> _Excerpted records_:
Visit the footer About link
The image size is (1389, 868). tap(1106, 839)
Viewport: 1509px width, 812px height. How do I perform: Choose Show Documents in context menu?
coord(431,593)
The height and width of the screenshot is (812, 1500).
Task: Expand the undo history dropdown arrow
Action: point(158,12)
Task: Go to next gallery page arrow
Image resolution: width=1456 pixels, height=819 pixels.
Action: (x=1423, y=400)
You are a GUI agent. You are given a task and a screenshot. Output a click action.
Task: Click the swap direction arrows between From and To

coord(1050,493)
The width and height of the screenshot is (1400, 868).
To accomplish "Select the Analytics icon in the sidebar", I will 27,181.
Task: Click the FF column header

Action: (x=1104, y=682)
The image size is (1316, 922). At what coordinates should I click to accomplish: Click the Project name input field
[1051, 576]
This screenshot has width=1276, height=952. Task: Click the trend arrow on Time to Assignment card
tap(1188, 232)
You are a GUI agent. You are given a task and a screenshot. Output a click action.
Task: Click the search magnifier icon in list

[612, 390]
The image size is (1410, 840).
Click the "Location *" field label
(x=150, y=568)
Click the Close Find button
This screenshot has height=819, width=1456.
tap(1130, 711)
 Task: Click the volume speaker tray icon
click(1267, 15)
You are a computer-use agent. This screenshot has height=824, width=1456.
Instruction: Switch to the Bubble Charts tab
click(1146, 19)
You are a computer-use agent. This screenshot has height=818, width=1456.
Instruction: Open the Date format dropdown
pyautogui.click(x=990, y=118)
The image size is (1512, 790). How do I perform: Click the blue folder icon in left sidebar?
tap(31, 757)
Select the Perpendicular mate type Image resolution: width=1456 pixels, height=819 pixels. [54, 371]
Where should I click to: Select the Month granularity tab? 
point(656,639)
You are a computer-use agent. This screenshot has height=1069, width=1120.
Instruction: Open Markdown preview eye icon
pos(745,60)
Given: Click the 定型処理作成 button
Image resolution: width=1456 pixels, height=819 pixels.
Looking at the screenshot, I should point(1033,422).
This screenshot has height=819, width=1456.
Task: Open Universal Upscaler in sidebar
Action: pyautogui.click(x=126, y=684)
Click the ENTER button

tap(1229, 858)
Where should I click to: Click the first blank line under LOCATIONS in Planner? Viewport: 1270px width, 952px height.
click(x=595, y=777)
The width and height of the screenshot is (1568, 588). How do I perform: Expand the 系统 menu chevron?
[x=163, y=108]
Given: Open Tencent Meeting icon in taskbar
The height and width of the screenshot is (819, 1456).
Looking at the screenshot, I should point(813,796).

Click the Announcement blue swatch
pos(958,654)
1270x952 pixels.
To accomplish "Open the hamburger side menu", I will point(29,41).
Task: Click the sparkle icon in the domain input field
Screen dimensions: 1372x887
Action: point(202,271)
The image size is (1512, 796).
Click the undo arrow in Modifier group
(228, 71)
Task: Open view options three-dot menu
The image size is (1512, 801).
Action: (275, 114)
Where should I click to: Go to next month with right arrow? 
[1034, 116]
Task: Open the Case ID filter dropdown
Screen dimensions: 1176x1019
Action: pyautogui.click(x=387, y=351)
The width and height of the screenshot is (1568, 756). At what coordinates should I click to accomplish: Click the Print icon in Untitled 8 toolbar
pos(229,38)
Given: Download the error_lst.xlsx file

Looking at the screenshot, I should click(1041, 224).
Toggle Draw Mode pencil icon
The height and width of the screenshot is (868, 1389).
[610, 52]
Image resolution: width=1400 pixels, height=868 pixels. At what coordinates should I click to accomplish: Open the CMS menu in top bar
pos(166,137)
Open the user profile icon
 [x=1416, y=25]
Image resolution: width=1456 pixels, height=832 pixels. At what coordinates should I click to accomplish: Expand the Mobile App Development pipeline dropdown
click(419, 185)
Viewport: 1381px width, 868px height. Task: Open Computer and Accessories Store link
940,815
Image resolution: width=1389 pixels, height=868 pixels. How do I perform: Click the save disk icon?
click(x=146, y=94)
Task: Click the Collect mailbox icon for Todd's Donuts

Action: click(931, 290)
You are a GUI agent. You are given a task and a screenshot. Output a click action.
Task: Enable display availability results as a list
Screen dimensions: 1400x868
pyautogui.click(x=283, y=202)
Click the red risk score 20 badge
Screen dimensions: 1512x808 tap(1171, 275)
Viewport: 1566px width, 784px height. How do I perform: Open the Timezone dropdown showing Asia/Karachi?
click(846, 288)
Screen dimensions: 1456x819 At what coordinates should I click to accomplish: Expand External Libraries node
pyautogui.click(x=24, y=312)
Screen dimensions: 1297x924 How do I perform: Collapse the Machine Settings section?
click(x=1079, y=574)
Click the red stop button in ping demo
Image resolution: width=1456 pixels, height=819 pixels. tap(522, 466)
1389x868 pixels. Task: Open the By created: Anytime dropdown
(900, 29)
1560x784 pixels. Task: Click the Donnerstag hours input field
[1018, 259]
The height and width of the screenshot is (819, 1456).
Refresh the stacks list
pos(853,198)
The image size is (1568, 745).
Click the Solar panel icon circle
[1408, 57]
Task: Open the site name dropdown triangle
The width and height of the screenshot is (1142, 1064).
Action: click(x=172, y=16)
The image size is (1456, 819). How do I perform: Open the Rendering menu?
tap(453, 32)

> _What the exercise asks_: What's needed is an exact copy of every entry.

> _Result for this task_:
Visit the footer About link
The image size is (1389, 868). tap(1106, 839)
Viewport: 1509px width, 812px height. How do I perform: Choose Show Documents in context menu?
coord(431,593)
The height and width of the screenshot is (812, 1500).
Task: Expand the undo history dropdown arrow
Action: point(158,12)
Task: Go to next gallery page arrow
Image resolution: width=1456 pixels, height=819 pixels.
Action: (x=1423, y=400)
You are a GUI agent. You are given a task and a screenshot. Output a click action.
Task: Click the swap direction arrows between From and To

coord(1050,493)
The width and height of the screenshot is (1400, 868).
To accomplish "Select the Analytics icon in the sidebar", I will 27,181.
Task: Click the FF column header

Action: (x=1104, y=682)
The image size is (1316, 922). At what coordinates should I click to accomplish: Click the Project name input field
[1051, 576]
This screenshot has width=1276, height=952. Task: Click the trend arrow on Time to Assignment card
tap(1188, 232)
You are a GUI agent. You are given a task and a screenshot. Output a click action.
Task: Click the search magnifier icon in list

[612, 390]
The image size is (1410, 840).
Click the "Location *" field label
(x=150, y=568)
Click the Close Find button
This screenshot has height=819, width=1456.
tap(1130, 711)
 Task: Click the volume speaker tray icon
click(1267, 15)
You are a computer-use agent. This screenshot has height=824, width=1456.
Instruction: Switch to the Bubble Charts tab
click(1146, 19)
You are a computer-use agent. This screenshot has height=818, width=1456.
Instruction: Open the Date format dropdown
pyautogui.click(x=990, y=118)
The image size is (1512, 790). How do I perform: Click the blue folder icon in left sidebar?
tap(31, 757)
Select the Perpendicular mate type Image resolution: width=1456 pixels, height=819 pixels. [54, 371]
Where should I click to: Select the Month granularity tab? 
point(656,639)
You are a computer-use agent. This screenshot has height=1069, width=1120.
Instruction: Open Markdown preview eye icon
pos(745,60)
Given: Click the 定型処理作成 button
Image resolution: width=1456 pixels, height=819 pixels.
Looking at the screenshot, I should point(1033,422).
This screenshot has height=819, width=1456.
Task: Open Universal Upscaler in sidebar
Action: pyautogui.click(x=126, y=684)
Click the ENTER button

tap(1229, 858)
Where should I click to: Click the first blank line under LOCATIONS in Planner? Viewport: 1270px width, 952px height.
click(x=595, y=777)
The width and height of the screenshot is (1568, 588). How do I perform: Expand the 系统 menu chevron?
[x=163, y=108]
Given: Open Tencent Meeting icon in taskbar
The height and width of the screenshot is (819, 1456).
Looking at the screenshot, I should point(813,796).

Click the Announcement blue swatch
pos(958,654)
1270x952 pixels.
To accomplish "Open the hamburger side menu", I will point(29,41).
Task: Click the sparkle icon in the domain input field
Screen dimensions: 1372x887
Action: point(202,271)
The image size is (1512, 796).
Click the undo arrow in Modifier group
(228, 71)
Task: Open view options three-dot menu
The image size is (1512, 801).
Action: (275, 114)
Where should I click to: Go to next month with right arrow? 
[1034, 116]
Task: Open the Case ID filter dropdown
Screen dimensions: 1176x1019
Action: pyautogui.click(x=387, y=351)
The width and height of the screenshot is (1568, 756). At what coordinates should I click to accomplish: Click the Print icon in Untitled 8 toolbar
pos(229,38)
Given: Download the error_lst.xlsx file

Looking at the screenshot, I should click(1041, 224).
Toggle Draw Mode pencil icon
The height and width of the screenshot is (868, 1389).
[610, 52]
Image resolution: width=1400 pixels, height=868 pixels. At what coordinates should I click to accomplish: Open the CMS menu in top bar
pos(166,137)
Open the user profile icon
 [x=1416, y=25]
Image resolution: width=1456 pixels, height=832 pixels. At what coordinates should I click to accomplish: Expand the Mobile App Development pipeline dropdown
click(419, 185)
Viewport: 1381px width, 868px height. Task: Open Computer and Accessories Store link
940,815
Image resolution: width=1389 pixels, height=868 pixels. How do I perform: Click the save disk icon?
click(x=146, y=94)
Task: Click the Collect mailbox icon for Todd's Donuts

Action: click(931, 290)
You are a GUI agent. You are given a task and a screenshot. Output a click action.
Task: Enable display availability results as a list
Screen dimensions: 1400x868
pyautogui.click(x=283, y=202)
Click the red risk score 20 badge
Screen dimensions: 1512x808 tap(1171, 275)
Viewport: 1566px width, 784px height. How do I perform: Open the Timezone dropdown showing Asia/Karachi?
click(846, 288)
Screen dimensions: 1456x819 At what coordinates should I click to accomplish: Expand External Libraries node
pyautogui.click(x=24, y=312)
Screen dimensions: 1297x924 How do I perform: Collapse the Machine Settings section?
click(x=1079, y=574)
Click the red stop button in ping demo
Image resolution: width=1456 pixels, height=819 pixels. tap(522, 466)
1389x868 pixels. Task: Open the By created: Anytime dropdown
(900, 29)
1560x784 pixels. Task: Click the Donnerstag hours input field
[1018, 259]
The height and width of the screenshot is (819, 1456).
Refresh the stacks list
pos(853,198)
The image size is (1568, 745).
Click the Solar panel icon circle
[1408, 57]
Task: Open the site name dropdown triangle
The width and height of the screenshot is (1142, 1064).
Action: click(x=172, y=16)
The image size is (1456, 819). How do I perform: Open the Rendering menu?
tap(453, 32)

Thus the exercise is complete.